Le prénommé a sollicité des indemnités de chômage à compter du 1er juillet 2024. Au titre de motif de résiliation, B.________ SA a mentionné, dans l’attestation de l’employeur, des « difficultés de collaboration avec son supérieur et ses collègues, impactant négativement l’harmonie de l’équipe ». A la demande de la Caisse cantonale neuchâteloise d’assurance-chômage (ci-après : CCNAC ou la caisse), l’employeur a précisé que la décision de mettre fin au contrat de travail avait été prise « en raison d’un constat de manque de motivation de la part de A.________ » qu’il illustrait par « quelques extraits d’échanges verbaux ou écrits par mail, adressés à son supérieur ». Il a ajouté que dans la mesure où la communication avec ce dernier ainsi qu’avec d’autres collègues devenait de plus en plus difficile, il avait jugé nécessaire de mettre fin à la collaboration. Invité par la CCNAC à se déterminer sur ces reproches, l’assuré a en résumé contesté son manque de motivation, relevant qu’on ne lui avait jamais adressé le moindre grief sur son travail et relevé que les extraits choisis par son ex-employeur étaient sortis de leur contexte et qu’il s’agissait en réalité d’une partie de sa préparation à son évaluation annuelle dont il souhaitait avoir une trace écrite.
Par décision du 16 août 2024, la CCNAC a prononcé à son encontre une suspension de son droit à l’indemnité de chômage durant 31 jours pour faute grave, au motif qu’il s’était retrouvé sans travail par sa propre faute.

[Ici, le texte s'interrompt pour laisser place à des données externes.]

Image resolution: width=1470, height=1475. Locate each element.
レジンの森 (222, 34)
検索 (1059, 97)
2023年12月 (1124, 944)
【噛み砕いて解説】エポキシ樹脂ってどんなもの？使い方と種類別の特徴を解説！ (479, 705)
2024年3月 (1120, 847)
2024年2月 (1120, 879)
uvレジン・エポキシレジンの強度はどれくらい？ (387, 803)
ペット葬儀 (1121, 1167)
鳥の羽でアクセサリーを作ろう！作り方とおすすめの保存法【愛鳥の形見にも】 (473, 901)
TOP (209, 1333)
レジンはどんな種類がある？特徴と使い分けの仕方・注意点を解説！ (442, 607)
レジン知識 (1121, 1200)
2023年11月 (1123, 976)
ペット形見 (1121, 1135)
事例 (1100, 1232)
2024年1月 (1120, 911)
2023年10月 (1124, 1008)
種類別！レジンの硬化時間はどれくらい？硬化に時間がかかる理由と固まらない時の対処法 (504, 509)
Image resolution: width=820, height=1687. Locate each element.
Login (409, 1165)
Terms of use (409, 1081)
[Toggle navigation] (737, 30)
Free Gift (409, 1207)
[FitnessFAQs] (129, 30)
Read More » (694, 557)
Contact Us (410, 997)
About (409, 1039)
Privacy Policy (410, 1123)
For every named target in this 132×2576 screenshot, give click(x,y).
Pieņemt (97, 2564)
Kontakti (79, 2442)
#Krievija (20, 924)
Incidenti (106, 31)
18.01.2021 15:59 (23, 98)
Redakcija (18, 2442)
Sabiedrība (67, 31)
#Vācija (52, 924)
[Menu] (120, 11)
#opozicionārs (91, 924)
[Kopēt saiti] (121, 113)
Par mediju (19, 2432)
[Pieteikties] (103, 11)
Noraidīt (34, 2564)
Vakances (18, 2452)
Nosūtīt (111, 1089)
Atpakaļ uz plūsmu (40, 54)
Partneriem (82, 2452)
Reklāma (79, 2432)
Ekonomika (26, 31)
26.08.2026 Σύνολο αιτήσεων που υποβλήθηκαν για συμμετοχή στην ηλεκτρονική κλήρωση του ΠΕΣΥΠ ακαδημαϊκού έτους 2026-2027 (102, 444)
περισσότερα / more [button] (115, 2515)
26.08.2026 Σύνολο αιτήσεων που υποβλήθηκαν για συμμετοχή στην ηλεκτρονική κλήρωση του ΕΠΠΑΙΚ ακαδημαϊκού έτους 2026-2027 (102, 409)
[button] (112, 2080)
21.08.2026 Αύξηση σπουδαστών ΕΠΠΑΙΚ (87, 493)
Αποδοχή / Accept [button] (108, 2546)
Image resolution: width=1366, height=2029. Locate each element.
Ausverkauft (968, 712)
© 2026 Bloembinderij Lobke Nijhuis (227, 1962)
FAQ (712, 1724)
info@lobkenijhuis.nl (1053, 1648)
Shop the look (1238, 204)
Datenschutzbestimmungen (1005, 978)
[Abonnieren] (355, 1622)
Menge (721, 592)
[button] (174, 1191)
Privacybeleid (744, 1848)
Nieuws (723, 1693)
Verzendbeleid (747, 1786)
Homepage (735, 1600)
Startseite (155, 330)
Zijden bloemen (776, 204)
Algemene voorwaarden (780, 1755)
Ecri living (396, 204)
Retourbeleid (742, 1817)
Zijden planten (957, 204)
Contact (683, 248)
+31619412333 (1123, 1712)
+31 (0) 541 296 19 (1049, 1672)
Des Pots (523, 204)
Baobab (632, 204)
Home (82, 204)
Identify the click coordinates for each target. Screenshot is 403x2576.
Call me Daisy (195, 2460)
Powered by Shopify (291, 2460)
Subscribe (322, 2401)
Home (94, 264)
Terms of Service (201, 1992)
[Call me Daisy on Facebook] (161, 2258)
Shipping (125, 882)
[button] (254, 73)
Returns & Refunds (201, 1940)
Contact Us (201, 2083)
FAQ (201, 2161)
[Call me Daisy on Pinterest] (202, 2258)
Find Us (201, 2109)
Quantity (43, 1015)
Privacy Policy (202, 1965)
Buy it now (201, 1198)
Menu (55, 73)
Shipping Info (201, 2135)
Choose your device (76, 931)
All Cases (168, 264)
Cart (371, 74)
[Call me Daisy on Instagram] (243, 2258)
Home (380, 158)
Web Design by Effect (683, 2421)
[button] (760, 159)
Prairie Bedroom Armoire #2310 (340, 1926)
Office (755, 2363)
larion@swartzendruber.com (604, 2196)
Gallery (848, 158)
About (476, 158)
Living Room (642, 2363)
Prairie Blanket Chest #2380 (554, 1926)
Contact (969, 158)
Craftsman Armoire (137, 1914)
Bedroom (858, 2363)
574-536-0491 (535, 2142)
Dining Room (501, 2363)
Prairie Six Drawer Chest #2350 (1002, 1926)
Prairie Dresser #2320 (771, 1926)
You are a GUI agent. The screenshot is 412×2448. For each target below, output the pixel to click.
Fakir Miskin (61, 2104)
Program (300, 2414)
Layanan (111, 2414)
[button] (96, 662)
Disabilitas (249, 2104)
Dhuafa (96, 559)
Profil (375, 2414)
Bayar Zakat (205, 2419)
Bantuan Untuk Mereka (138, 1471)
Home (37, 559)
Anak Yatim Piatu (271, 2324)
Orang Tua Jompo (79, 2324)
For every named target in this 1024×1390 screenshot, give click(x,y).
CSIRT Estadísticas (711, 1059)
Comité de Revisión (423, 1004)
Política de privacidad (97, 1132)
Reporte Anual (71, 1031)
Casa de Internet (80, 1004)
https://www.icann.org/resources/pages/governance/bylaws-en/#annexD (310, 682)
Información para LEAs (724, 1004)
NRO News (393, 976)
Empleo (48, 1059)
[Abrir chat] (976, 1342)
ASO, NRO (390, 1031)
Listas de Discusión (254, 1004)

L’intéressé a fait opposition à cette décision en niant en particulier toute violation de ses obligations contractuelles, précisant qu’il n’avait exprimé qu’à une seule reprise une baisse de motivation, soit au moment de son évaluation de fin d’année 2023, parce que les engagements de l’employeur pris au moment de la conclusion du contrat de travail n’avaient pas été respectés. Il a par ailleurs annoncé avoir retrouvé du travail à partir du 26 août 2024, ce qui démontrait sa motivation. Dans le cadre de l’instruction de l’opposition, la CCNAC a demandé à B.________ SA de prendre position sur les faits rapportés par l’assuré et de répondre à plusieurs questions. Dans sa réponse du 13 septembre 2024, l’ex-employeur a indiqué en substance que la qualité du travail de son ancien collaborateur n’avait jamais été remise en question, que ses connaissances et compétences avaient toujours été appréciées, mais que l’évaluation de fin d’année 2023 avait mis en lumière une baisse de motivation, que par ailleurs il n’hésitait pas à critiquer le fonctionnement du département ou le travail de ses collègues et que la communication avec son supérieur et ses collègues était en outre compliquée, ce qui rendait la collaboration difficile et avait conduit à la décision de mettre un terme à la relation de travail. Tout en indiquant ne pas pouvoir, pour des questions de confidentialité, imprimer les formulaires d’entretien d’évaluation, l’ex-employeur a joint à son écriture une copie d’écran. Exerçant son droit d’être entendu sur cette prise de position, l’assuré a, en particulier, relevé le défaut de réponse aux questions de la CCNAC relatives aux engagements non tenus et à l’absence d’avertissement et qualifié de dénigrement les appréciations subjectives émises au sujet de son caractère et de sa personnalité.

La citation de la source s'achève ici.